WASHINGTON — A proposed Senate bill that would have led to increasing ethanol content in gasoline from 10 percent to 15 percent is dead — for now.
The amendment, which would have granted a waiver to normal approval processes for fuel containing 15 percent ethanol, was dropped in late September from the U.S. Environmental Protection Agency 2010 appropriations bill.
"They're circumventing the normal testing process," BASS Conservation Director Chris Horton said of the ethanol industry. "They're trying an end-around."
Sen. Ben Nelson (D-Neb.) withdrew his proposal to allow introduction of so-called E15 blends without the alcohol/gas fuel being tested under current rule-making processes, for lack of Congressional support, Horton said.
The amendment was opposed by a coalition of groups that included the oil and gas industry, auto and marine manufacturers, sportsmen's groups, the food industry, tax-watchdog groups, environmental organizations and groups addressing hunger.
"It is a very strong and diverse [coalition] … that signals to the Congress that there's a lot of opposition and skepticism," said Matt Dunn, of the National Marine Manufacturers Association.
One of the main concerns with the proposed amendment was introduction of E15 fuel despite a lack of understanding of long-term effects on equipment and the environment, opponents said.

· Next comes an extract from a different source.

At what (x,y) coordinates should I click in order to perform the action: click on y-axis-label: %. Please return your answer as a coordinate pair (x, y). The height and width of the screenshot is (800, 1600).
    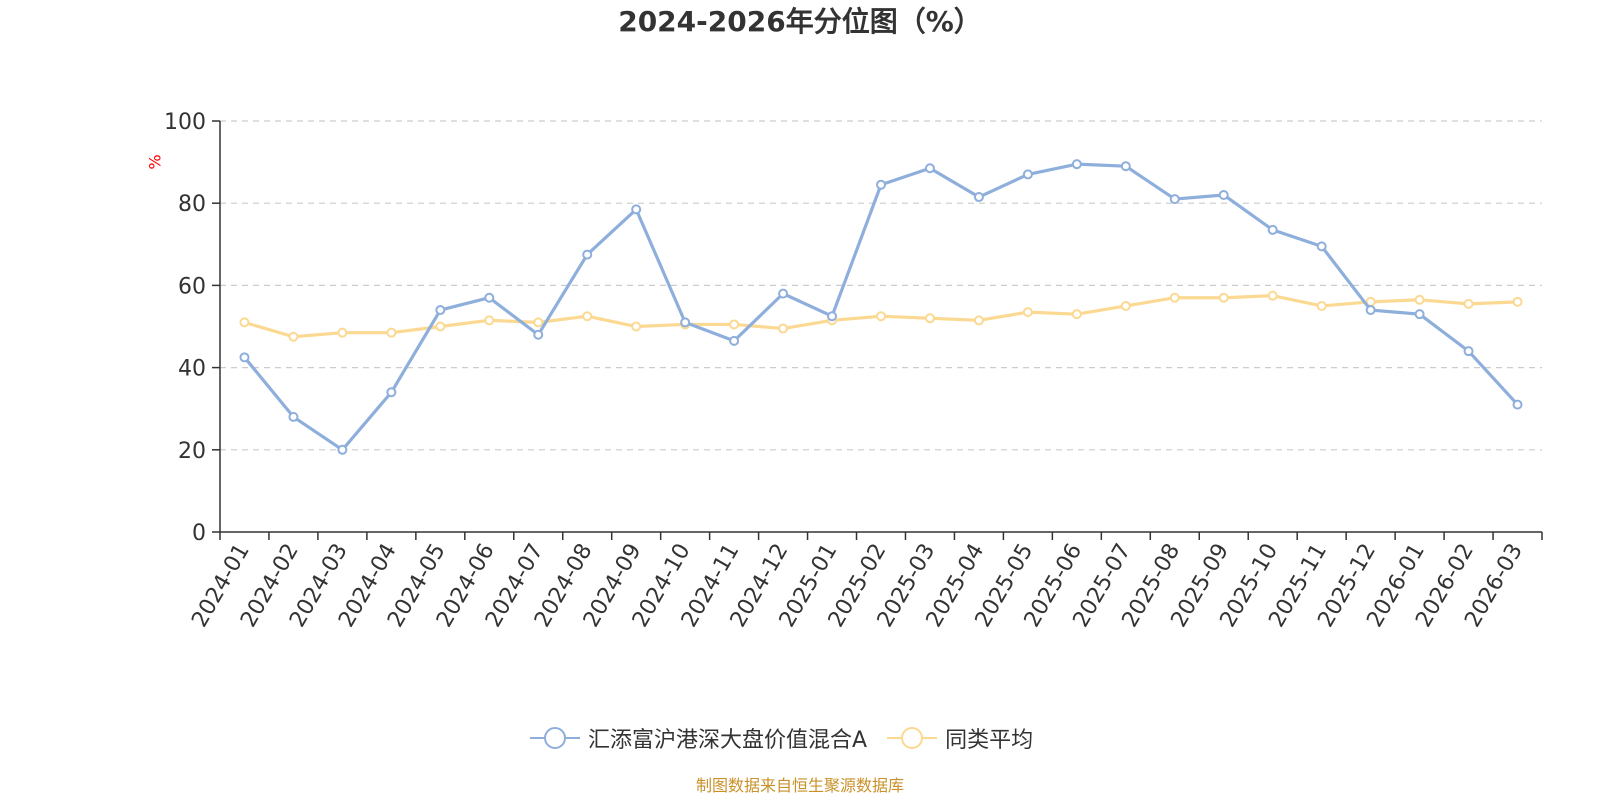
    Looking at the image, I should click on (156, 162).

"We certainly support green energy, but ethanol is not the best choice," Horton said.
Corn ethanol in particular presents several problems, including an environmentally costly production footprint.
"It requires 21 percent more energy to produce a gallon of corn ethanol than it would take just to burn a gallon of [pure] gas," he explained. Reduced fuel efficiency also raises environmental problems.
"It burns hotter, so you have more emissions, and it's less fuel efficient so you need more gas to go the same distance," Dunn added.
Of course, the boating industry also is concerned about the impact of E15 on outboard engines, for which warranties cover only E10 blends.
"We know we're having problems with ethanol in our engines already. If we go with a higher mix of ethanol, it's fairly well accepted we're going to have more problems," Horton said.
Horton and Dunn said it's vital to wait until researchers finish their work before increasing ethanol content in gasoline.
"Everybody's worried about the proposals to up the percentage of ethanol without the normal [approval] process," Horton said. "We don't like one special-interest group trying to circumvent the normal process the rest of America has to go through."
Horton emphasized that ethanol proponents are not likely to give up their attempt to circumvent the approval process for fuel blends exceeding 10 percent ethanol.
"The war is not over," he said. "They're adamant about increasing ethanol blends," adding that anglers must remain engaged in the issue.